Screenshot grounding data:

++++++

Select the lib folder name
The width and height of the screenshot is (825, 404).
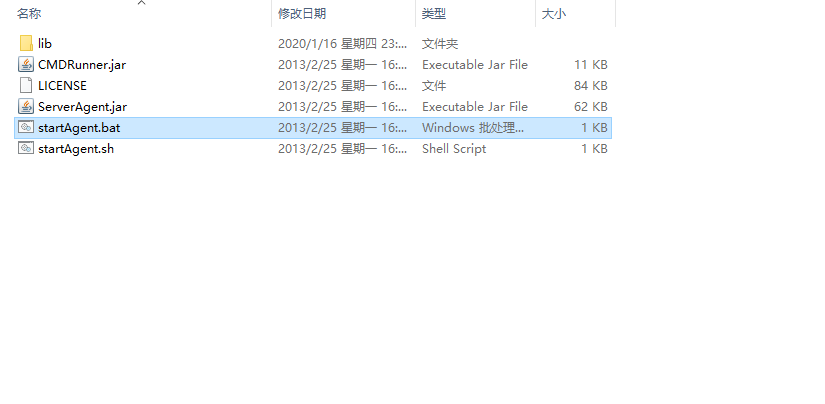point(45,44)
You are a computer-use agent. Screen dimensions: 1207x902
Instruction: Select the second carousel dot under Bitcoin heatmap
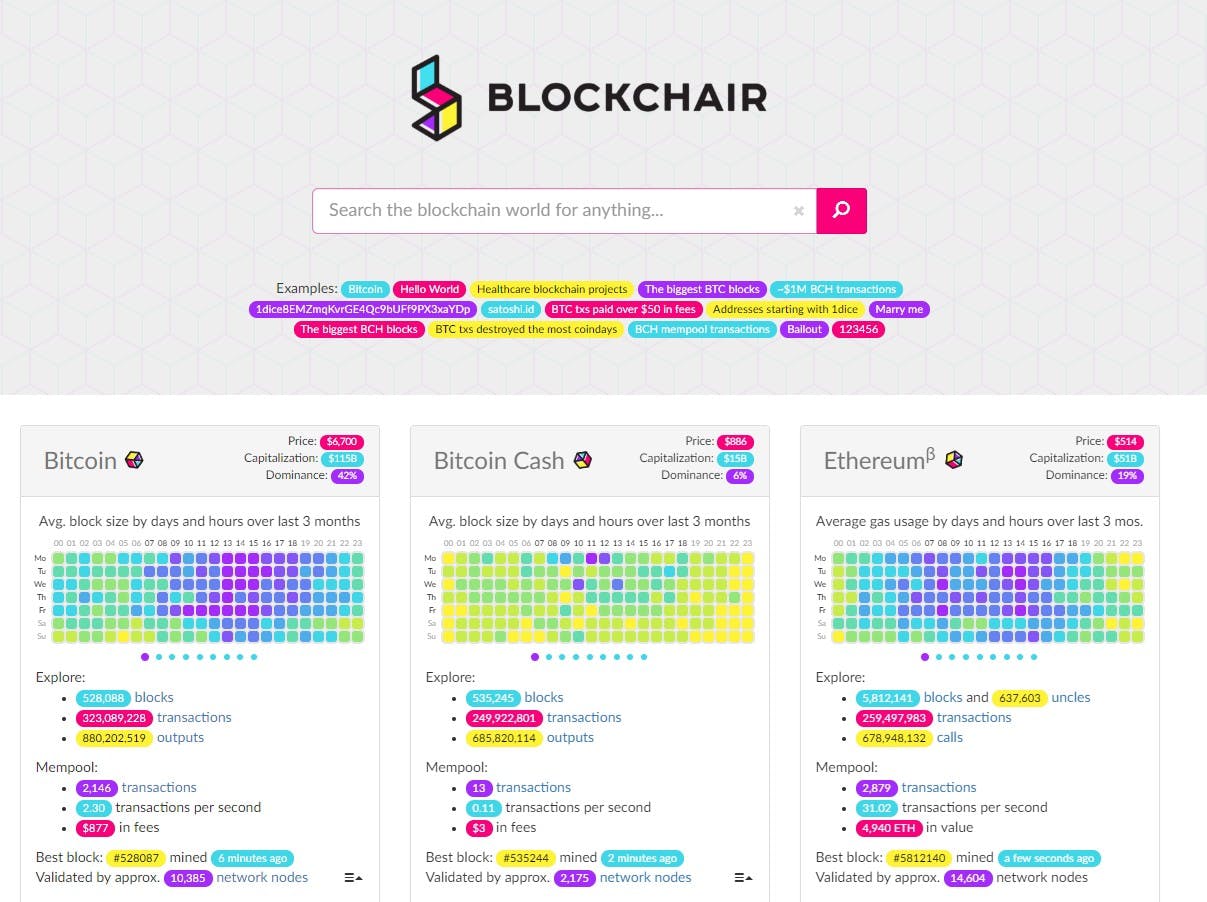(x=160, y=657)
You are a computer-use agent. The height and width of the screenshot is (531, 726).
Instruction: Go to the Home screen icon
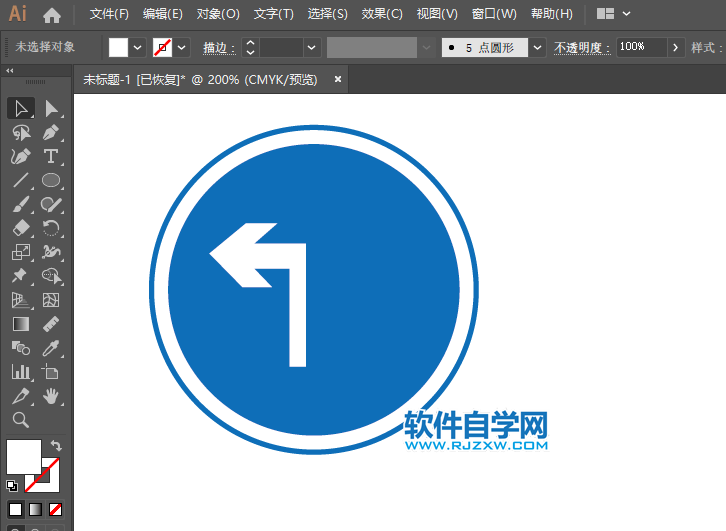pyautogui.click(x=52, y=15)
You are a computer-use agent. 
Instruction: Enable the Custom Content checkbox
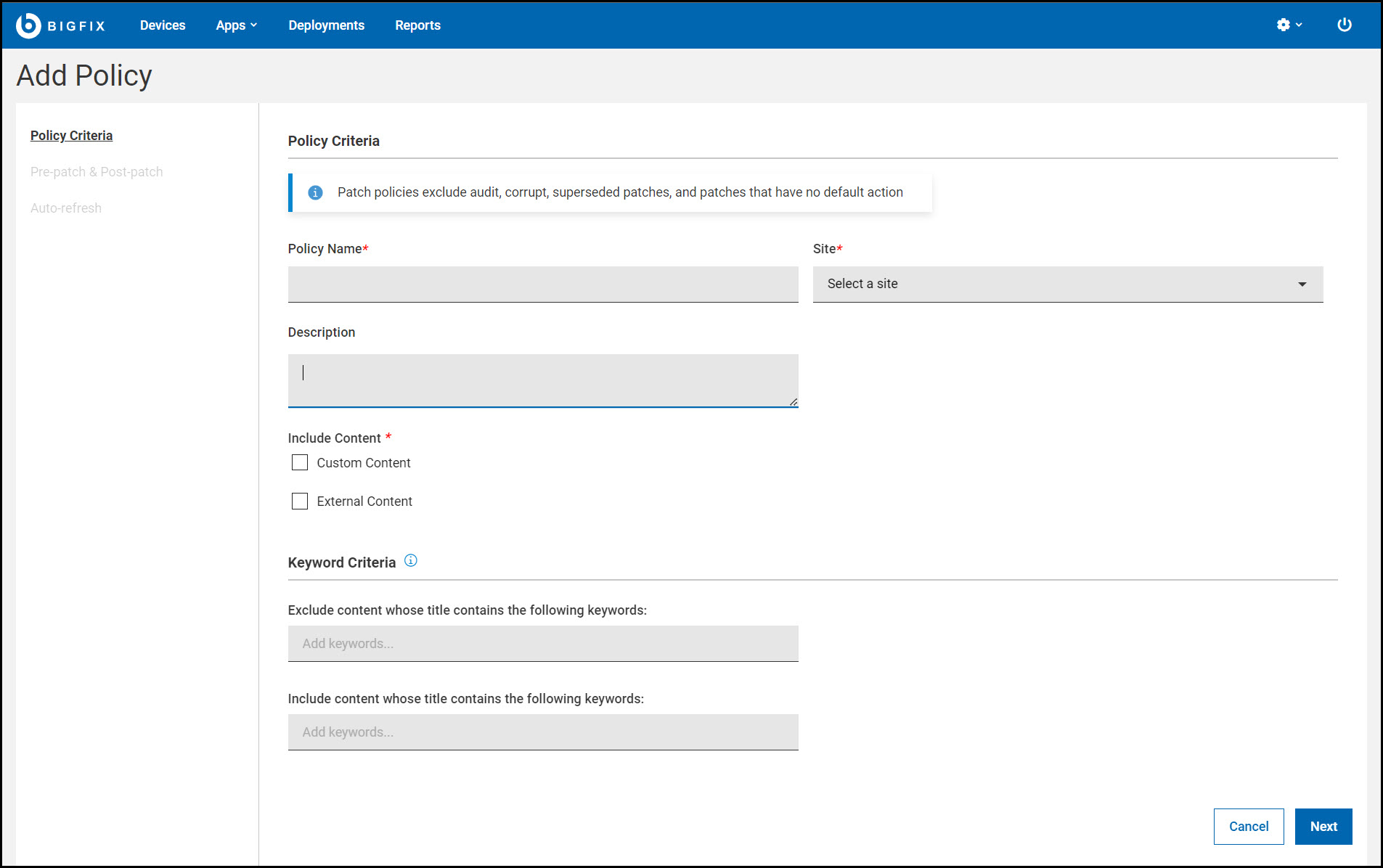(x=300, y=463)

++++++

» What is required
Exactly the lines from the one with "You are a computer-use agent. The" through the end of the records should be written out, and only those. Pictures do not belong in the copy.

» Task response
You are a computer-use agent. The height and width of the screenshot is (531, 726).
Instruction: Go to the Home screen icon
pyautogui.click(x=52, y=15)
You are a computer-use agent. 
Instruction: Enable the Custom Content checkbox
(x=300, y=463)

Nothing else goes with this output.